### Текст
Принимая во внимание все эти взаимоотношения между представлениями народа древнего Израиля и окружавших его народов, нам следует обратиться теперь собственно к изучению храма Израиля. Помимо тщательного изучения свидетельств о храме, содержащихся в Ветхом Завете, для более глубокого понимания его текста может оказаться также полезным рассмотрение внебиблейских иудейских интерпретаций смысла храма Израиля. Кроме того, мы должны учитывать соответствующие параллели в культурах древнего Ближнего Востока, дающие представление о понимании символизма святилищ у соседних с Израилем народов, которые также могли бы пролить свет на глубокий символический смысл священного места у народа Израиля.
Наше стремление к изучению древних источников за пределами Библии ради лучшего понимания смысла храма не означает, что эти источники обладают авторитетом, равным с Библией; скорее, они служат указанием на тот факт, что Библия была создана в особых исторических условиях, и, чем глубже наше понимание этих окружавших Израиль культурных и религиозных контекстов, тем основательнее становится наше изучение Библии. Христиане нередко используют комментарии к Библии для лучшего понимания библейского текста. Иногда подобные комментарии открывают для нас содержание текста в таком аспекте, который позволяет нам воспринять его в новом свете и способствует его более глубокому пониманию. Этот новый аспект имеет преимущество над всеми остальными благодаря привнесению большей осмысленности в наше прежнее восприятие подробностей текста. Тем не менее, зачастую эти комментарии оказываются со всей очевидностью неверными и бесполезными, а иногда такие комментарии просто представляют собой пересказ текста, не содержащий ни новой, ни неверной информации.

### Что нужно сделать
Что, согласно тексту о храме Израиля, христиане нередко используют для лучшего понимания библейского текста?

(Извлечённые строки данных)
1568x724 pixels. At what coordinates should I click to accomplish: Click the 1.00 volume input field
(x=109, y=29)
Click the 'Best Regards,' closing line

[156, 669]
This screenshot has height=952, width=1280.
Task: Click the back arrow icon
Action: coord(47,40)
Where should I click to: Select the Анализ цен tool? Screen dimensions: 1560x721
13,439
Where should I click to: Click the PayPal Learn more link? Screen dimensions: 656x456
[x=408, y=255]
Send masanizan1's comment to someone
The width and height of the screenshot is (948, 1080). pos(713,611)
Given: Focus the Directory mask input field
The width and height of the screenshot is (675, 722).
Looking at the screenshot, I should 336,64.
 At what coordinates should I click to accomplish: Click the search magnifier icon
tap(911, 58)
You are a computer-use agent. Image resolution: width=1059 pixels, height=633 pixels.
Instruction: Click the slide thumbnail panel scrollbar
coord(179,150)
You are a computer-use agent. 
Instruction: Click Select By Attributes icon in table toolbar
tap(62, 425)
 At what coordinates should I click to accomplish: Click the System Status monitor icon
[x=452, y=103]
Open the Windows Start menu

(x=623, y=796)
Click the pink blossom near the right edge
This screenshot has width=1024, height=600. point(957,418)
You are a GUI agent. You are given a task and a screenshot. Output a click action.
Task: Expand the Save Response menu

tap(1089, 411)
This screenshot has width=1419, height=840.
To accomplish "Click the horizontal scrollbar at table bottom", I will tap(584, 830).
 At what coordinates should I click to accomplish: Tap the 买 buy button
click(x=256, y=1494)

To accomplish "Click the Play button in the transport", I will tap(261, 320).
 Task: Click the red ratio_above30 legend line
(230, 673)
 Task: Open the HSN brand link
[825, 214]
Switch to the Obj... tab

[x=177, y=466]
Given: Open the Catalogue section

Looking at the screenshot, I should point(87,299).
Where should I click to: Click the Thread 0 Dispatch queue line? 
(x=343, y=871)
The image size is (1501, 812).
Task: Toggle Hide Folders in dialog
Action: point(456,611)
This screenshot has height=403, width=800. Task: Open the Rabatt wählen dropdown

### Ответ
Комментарии к Библии.